LES ANGOISSES DE LA MORT OU IDÉES DES HORREURS DES PRISONS D'ARRAS ♣ 5ème partie

LES ANGOISSES DE LA MORT
OU IDÉES DES HORREURS DES PRISONS D'ARRAS

écrites dans les prisons d'Arras par deux Dunkerquois
POIRIER ET MONTGEY
EN 1794

5ème partie

VEXATIONS PARTICULIERES

Si nous allons parler de quelques vexations particulières, c'est moins dans la vue d'apitoyer sur notre sort, que dans l'intention d'exciter une juste surveillance sur les abus qu'on se permettoit.

Les communications les plus importantes, soit au besoin de nos affaires, soit à l'intérêt sensible que nous avions de connoître la situation des personnes qui nous étoient les plus chères, nous étoient interdites depuis longtems au mépris de la loi du 17 septembre 1793 (vieux style), & avec plus de rigueur qu'on n'en avoit observé à la Bastille dans les tems les plus tyranniques.
Croiroit-on, cependant, que la sévérité de nos surveillans de toutes espèces renchérissoit à fur & mesure que les dispositions de la Convention nationale se prononçoient plus favorablement à notre égard, ou que les évènemens devenoient plus importans au bonheur de la France ?

En voici la preuve :
Lors de la suspension des tribunaux, nous fûmes plus de quinze jours sans pouvoir en pénétrer le mystère, à raison des plus grandes fouilles qui se faisoient, soit dans nos paniers, soit dans le manger qui s'y trouvoit.

Le jour de la nouvelle qui nous apprit la conjuration de Robespierre, Couthon, St-Just & Lebas & de leur supplice, qu'arriva-t-il ?
Gille & Lemaire, commissaires aux prisons, se rendent à l'Hôtel-Dieu vers les dix heures du matin, ont, avec des directeurs, sous-directeurs & autres guichetiers, une conférence secrète, après laquelle ils parcourent la maison & font boucher, en leur présence, toutes les fenêtres qui facilitoient la vue sur quelques maisons de la ville, & qui cependant étoient nécessaires à la salubrité de notre prison.
Cette précaution ne leur parut pas suffisante ; ils vinrent ce même jour, contre leur ordinaire, présider à la visite des paniers & de chacun des plats qui s'y trouvoient, n'osant pas s'en rapporter, sur cette perquisition, à ceux qui cependant n'étoient que trop dévoués à leurs ordres inhumains.

Entrées |
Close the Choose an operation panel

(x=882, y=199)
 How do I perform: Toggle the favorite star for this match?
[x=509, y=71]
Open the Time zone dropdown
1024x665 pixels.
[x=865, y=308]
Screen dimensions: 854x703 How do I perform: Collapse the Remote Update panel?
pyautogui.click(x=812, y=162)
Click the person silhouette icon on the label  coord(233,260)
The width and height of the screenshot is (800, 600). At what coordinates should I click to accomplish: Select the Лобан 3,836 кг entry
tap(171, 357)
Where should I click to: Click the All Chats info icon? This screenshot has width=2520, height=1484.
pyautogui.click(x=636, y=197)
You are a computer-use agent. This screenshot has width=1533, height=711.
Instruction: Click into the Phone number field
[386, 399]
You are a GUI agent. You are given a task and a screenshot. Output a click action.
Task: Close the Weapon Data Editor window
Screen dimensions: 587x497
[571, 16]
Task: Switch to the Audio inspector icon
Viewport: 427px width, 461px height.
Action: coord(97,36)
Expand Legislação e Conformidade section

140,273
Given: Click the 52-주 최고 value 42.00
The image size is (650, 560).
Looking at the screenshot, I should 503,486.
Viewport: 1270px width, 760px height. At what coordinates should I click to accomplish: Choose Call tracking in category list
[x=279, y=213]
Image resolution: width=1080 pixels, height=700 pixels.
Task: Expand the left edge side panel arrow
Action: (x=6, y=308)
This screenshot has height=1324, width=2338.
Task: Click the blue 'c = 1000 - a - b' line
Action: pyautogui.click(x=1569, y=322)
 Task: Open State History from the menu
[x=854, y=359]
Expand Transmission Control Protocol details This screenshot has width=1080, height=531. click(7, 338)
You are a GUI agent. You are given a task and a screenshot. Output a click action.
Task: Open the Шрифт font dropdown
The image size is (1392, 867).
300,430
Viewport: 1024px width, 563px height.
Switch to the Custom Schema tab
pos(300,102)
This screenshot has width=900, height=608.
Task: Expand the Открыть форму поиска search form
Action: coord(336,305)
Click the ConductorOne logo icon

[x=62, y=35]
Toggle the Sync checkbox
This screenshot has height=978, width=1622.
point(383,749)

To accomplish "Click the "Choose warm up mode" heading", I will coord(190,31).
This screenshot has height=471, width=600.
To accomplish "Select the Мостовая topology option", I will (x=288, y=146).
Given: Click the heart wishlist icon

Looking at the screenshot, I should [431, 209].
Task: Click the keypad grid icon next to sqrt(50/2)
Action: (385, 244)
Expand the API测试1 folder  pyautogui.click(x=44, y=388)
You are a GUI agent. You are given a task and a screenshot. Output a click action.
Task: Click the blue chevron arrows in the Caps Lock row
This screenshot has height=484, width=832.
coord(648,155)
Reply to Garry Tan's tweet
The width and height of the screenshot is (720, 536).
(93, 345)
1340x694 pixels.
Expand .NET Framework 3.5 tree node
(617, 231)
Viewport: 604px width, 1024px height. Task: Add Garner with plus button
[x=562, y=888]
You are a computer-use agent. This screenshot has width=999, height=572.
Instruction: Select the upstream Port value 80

Objectifs |
A - Reproduisez à l'identique le passage du récit sur les prisons d'Arras, depuis « Si nous allons » jusqu'à « les plus tyranniques. » inclus.
B - Écrivez la suite du récit sur les prisons d'Arras à partir de l'endroit où il s'arrête.

Réponses |
A -
Si nous allons parler de quelques vexations particulières, c'est moins dans la vue d'apitoyer sur notre sort, que dans l'intention d'exciter une juste surveillance sur les abus qu'on se permettoit.

Les communications les plus importantes, soit au besoin de nos affaires, soit à l'intérêt sensible que nous avions de connoître la situation des personnes qui nous étoient les plus chères, nous étoient interdites depuis longtems au mépris de la loi du 17 septembre 1793 (vieux style), & avec plus de rigueur qu'on n'en avoit observé à la Bastille dans les tems les plus tyranniques.

B -
Nous le demandons ; quel pouvoit être leur intérêt à nous cacher le triomphe de la Convention nationale sur les infâmes traîtres qu'elle a punis ? ... Etoient-ils donc leurs complices pour nous envier ainsi la satisfaction de partager à cette occasion l'allégresse de tous les bons Français ? ... Ils nous connoissoient donc pour de vrais patriotes, puisqu'ils prévoyoient la joie que nous en eussions ressentie, & que nous en avons éprouvé dès l'instant que nous en avons été instruits.
Nos geôliers ne tenoient pas à notre égard une conduite moins odieuse.

Dans les plus grandes chaleurs, ils nous défendoient de prendre de l'eau au seul puits qui en fournissoit de la bonne. Ils nous obligeoient de venir le matin depuis huit heures jusqu'à neuf remplir nos cruches & la plus part n'en avoient pas jusqu'au lendemain à la même heure.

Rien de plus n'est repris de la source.